M u s i n g s - o f - a - G e n t l e - C y n i c

M u s i n g s - o f - a - G e n t l e - C y n i c
Staying actively engaged in the interpretive process of renogotiating our lives

An Invitation to the Practice of Gentle Cynicism


This gentle cynic invites you to take a tour of his episodic public journal (blog)--if you wish--where he share his practice of gentle cynicism. This practice does not follow the modern concept of cynicism, but a philosophical way of living with ancient biblical, classical and medieval roots. It takes the form of a dynamic filter between one’s full self (to include one's community) and the world, like shifting chaff from wheat. Moreover, it is a search for what is best (or simply good) rather than what is simply accepted, and what it means to actually participate with or work toward God’s Shalom while differentiating what misses the mark (illusions). By "Shalom", he seeks a vision of God's promised and emerging wholeness, peace, grace, wellness, wisdom.

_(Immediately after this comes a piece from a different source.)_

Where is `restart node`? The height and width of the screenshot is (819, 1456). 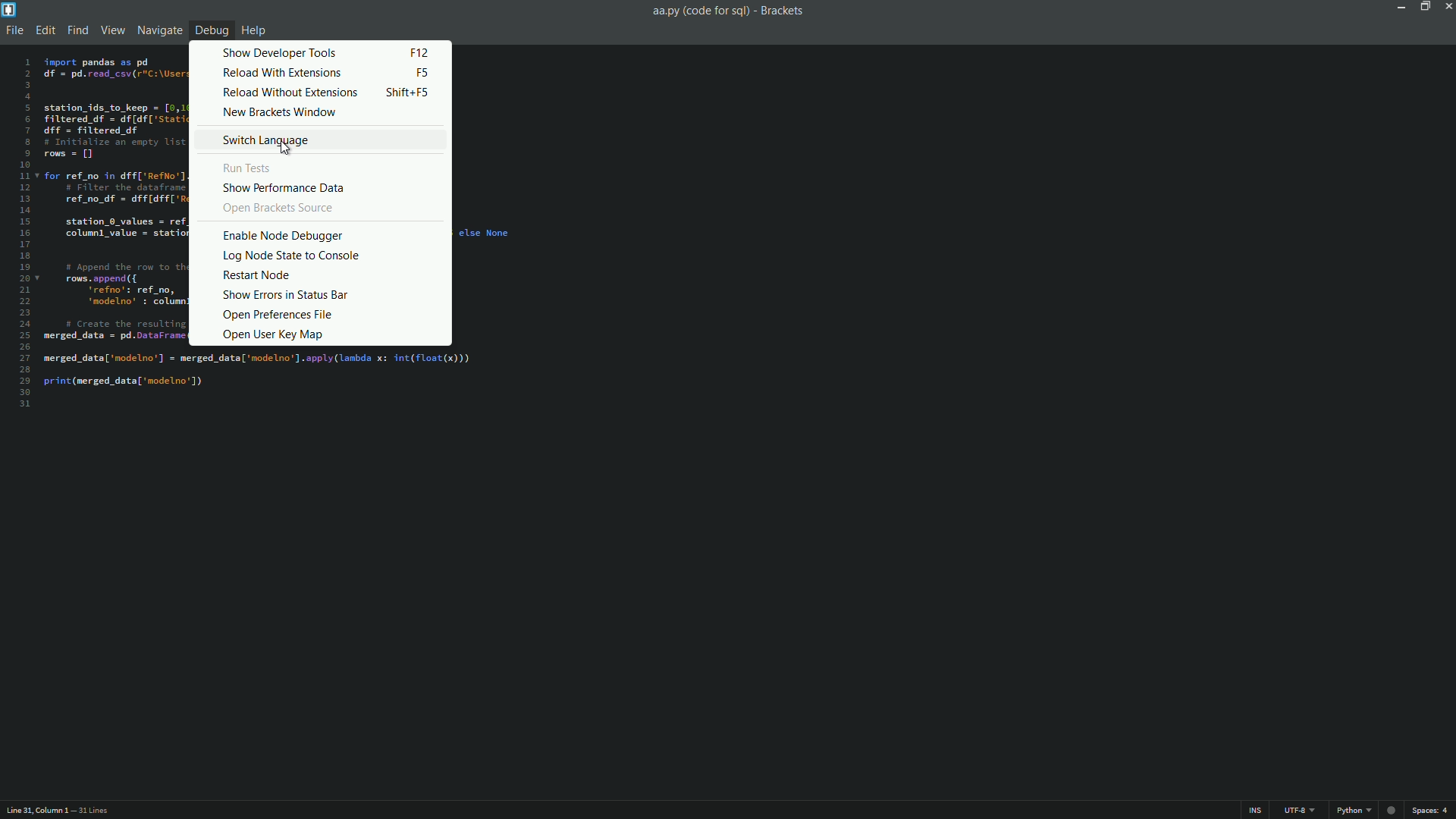 restart node is located at coordinates (256, 276).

Gentile Cynicism is thus a way of training the whole self (soul, mind, body) to actively discover and experience more fully the vibrant, flowing, and invigorating reality of God's creative energy and purposes, and less the draining emptiness and forthcoming bitterness of a fragmented world. It is a way of moving through (not stepping away from) tensions where there is a complex array of easy-to-get-to thin practices, answers and ideals on one side; while on the other, profound, thick sources of questions and insights that invite persistent souls toward the way of becoming more fully human.

A gentle dealing with the limitations of my world juxtaposed with the social and moral issues of the day filtered through the Christian narrative and social ethic--the church of Jesus Christ

Saturday, December 23, 2006

Triadic Mindfulness

Faith, reason, and experience have played major parts in the construct of human thought, ideas, and solutions. They have been at the heart of the tension between the freedom of self and the fate of circumstances. Even so, dominating the human landscape are copious examples of confining individualist thinking towering over families, organizations, governments, societies, and cultures at the expense of other rich and varied world views. Inflated egos, lust, anxiety are strong motivators which block individuals and cultures from being thoughtful. Thankfully, the choice can be made to be thoughtful individuals and groups who seek to infuse richness into the mix, so as to churn slow, dull minds into more active, imaginative, environments.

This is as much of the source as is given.